- [Instructions for the task]
Output nothing but the lines from the first line of the entries to the line with "Given: Toggle password visibility eye icon", inclusive, exactly as they read.

[Entries taken from a collection]
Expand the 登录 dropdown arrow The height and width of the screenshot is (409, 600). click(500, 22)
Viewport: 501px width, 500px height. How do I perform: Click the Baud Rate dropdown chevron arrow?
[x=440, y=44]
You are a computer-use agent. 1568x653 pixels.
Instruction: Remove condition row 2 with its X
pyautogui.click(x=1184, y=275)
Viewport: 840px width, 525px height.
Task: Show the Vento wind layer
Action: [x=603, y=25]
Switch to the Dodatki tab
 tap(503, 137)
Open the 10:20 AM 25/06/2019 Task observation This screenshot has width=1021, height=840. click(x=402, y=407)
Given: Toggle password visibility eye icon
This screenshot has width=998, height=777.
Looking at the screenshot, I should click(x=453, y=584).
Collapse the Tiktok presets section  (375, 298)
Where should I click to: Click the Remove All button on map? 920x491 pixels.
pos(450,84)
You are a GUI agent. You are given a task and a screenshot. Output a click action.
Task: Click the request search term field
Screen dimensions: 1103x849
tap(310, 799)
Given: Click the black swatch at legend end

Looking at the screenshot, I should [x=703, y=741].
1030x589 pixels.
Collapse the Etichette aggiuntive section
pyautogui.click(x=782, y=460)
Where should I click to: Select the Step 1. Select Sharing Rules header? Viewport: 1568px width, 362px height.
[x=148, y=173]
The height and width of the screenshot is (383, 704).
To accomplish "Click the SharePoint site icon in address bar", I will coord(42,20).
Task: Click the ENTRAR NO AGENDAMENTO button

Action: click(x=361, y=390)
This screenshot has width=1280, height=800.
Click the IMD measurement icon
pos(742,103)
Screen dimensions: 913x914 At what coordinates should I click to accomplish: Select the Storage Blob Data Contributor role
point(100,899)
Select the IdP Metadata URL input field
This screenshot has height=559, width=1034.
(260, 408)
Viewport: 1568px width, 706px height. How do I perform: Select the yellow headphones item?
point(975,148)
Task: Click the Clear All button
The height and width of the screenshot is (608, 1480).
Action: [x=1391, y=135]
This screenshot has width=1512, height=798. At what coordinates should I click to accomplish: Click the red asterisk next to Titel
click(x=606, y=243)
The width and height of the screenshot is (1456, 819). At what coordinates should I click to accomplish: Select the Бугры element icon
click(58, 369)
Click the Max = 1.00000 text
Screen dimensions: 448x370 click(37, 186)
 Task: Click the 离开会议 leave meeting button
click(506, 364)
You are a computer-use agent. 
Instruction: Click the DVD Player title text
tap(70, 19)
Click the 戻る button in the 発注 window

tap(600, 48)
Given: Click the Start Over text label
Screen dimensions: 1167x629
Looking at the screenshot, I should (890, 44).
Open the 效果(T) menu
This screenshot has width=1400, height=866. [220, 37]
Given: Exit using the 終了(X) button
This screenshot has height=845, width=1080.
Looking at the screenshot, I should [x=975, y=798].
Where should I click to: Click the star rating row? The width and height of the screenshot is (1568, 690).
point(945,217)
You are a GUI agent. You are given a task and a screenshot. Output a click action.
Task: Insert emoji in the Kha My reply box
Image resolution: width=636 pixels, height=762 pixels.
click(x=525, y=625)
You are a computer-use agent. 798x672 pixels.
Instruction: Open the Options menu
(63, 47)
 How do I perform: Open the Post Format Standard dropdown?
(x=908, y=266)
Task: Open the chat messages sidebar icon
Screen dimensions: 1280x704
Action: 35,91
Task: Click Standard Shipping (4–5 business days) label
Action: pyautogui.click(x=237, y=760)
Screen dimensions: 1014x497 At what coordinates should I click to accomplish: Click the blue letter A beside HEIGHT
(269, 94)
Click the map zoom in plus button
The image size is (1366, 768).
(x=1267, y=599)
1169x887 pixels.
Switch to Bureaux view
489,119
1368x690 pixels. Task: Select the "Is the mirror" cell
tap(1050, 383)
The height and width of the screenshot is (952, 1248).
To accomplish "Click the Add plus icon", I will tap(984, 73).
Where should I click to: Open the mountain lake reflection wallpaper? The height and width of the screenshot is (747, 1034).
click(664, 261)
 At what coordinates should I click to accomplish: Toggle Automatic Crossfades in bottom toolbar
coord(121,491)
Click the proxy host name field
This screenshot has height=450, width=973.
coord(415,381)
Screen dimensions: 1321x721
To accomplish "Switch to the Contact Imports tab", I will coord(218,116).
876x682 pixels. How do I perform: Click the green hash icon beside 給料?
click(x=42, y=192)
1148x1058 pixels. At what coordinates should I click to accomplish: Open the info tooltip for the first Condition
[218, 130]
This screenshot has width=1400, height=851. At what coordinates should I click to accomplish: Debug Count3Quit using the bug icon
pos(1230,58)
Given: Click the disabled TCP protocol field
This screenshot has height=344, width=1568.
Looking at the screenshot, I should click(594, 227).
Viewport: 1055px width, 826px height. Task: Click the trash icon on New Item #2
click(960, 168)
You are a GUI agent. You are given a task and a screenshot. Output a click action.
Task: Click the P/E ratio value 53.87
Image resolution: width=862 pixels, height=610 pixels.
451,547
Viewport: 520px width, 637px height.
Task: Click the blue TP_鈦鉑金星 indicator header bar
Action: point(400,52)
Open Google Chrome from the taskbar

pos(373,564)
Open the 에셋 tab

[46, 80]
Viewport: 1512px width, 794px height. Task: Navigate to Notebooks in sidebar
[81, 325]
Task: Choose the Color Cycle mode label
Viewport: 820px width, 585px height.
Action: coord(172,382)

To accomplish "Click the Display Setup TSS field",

- [Written answer]
Expand the 登录 dropdown arrow The height and width of the screenshot is (409, 600). click(500, 22)
Viewport: 501px width, 500px height. How do I perform: Click the Baud Rate dropdown chevron arrow?
[x=440, y=44]
You are a computer-use agent. 1568x653 pixels.
Instruction: Remove condition row 2 with its X
pyautogui.click(x=1184, y=275)
Viewport: 840px width, 525px height.
Task: Show the Vento wind layer
Action: [x=603, y=25]
Switch to the Dodatki tab
 tap(503, 137)
Open the 10:20 AM 25/06/2019 Task observation This screenshot has width=1021, height=840. click(x=402, y=407)
Given: Toggle password visibility eye icon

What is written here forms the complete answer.